■ Given entries:
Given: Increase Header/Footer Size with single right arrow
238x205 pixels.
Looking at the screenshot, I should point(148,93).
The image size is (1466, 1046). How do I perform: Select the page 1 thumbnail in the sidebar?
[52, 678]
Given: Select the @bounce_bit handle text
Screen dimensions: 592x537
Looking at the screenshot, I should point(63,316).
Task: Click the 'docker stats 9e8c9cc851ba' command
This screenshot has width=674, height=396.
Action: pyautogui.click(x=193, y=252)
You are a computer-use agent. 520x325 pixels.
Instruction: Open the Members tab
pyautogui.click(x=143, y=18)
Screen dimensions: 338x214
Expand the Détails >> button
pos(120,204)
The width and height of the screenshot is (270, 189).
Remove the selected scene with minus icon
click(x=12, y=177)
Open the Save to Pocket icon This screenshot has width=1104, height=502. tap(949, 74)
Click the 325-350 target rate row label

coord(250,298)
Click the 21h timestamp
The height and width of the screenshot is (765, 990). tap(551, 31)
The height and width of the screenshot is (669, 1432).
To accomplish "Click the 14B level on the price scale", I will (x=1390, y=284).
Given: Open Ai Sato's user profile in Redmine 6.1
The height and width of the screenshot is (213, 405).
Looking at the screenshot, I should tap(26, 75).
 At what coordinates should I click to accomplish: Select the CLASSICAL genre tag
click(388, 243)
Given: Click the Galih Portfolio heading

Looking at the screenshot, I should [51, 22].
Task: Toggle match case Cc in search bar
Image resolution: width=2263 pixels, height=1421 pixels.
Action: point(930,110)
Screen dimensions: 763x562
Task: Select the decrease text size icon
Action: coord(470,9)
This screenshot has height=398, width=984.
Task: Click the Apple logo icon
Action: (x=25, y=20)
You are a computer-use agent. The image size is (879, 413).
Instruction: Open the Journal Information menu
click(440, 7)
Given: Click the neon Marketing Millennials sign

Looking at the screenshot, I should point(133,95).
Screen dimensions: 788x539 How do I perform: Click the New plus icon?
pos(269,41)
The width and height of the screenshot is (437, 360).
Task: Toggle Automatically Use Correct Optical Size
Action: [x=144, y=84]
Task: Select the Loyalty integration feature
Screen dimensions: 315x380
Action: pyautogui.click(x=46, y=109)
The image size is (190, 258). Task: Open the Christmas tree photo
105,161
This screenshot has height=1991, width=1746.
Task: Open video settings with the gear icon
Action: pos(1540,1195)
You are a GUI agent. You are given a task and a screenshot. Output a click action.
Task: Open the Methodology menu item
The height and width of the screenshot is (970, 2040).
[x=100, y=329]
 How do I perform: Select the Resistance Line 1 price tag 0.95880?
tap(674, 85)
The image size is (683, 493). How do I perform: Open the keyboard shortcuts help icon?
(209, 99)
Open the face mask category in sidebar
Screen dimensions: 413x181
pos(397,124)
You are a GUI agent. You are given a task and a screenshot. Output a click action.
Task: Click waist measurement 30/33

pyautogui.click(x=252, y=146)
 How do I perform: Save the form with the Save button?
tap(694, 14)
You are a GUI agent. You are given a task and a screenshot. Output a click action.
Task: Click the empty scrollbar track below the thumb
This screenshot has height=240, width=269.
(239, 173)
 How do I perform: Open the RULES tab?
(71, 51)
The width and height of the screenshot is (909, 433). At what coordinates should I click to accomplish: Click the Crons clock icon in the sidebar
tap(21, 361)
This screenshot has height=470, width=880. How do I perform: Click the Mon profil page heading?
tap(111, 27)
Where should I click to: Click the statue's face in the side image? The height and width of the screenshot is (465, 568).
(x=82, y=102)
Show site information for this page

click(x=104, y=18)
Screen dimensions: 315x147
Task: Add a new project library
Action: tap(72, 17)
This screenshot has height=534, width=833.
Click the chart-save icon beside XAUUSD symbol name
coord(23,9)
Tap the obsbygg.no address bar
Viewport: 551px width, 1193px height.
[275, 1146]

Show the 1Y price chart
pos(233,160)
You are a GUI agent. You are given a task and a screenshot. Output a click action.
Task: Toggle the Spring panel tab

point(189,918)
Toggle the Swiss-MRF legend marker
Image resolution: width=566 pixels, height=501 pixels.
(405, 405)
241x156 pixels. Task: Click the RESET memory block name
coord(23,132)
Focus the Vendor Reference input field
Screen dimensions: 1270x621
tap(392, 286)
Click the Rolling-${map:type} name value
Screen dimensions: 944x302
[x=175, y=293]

■ Task objective:
Tell how many lines in the entries contain the string "computer", and give nothing beyond the number.

■ Result of the task:
2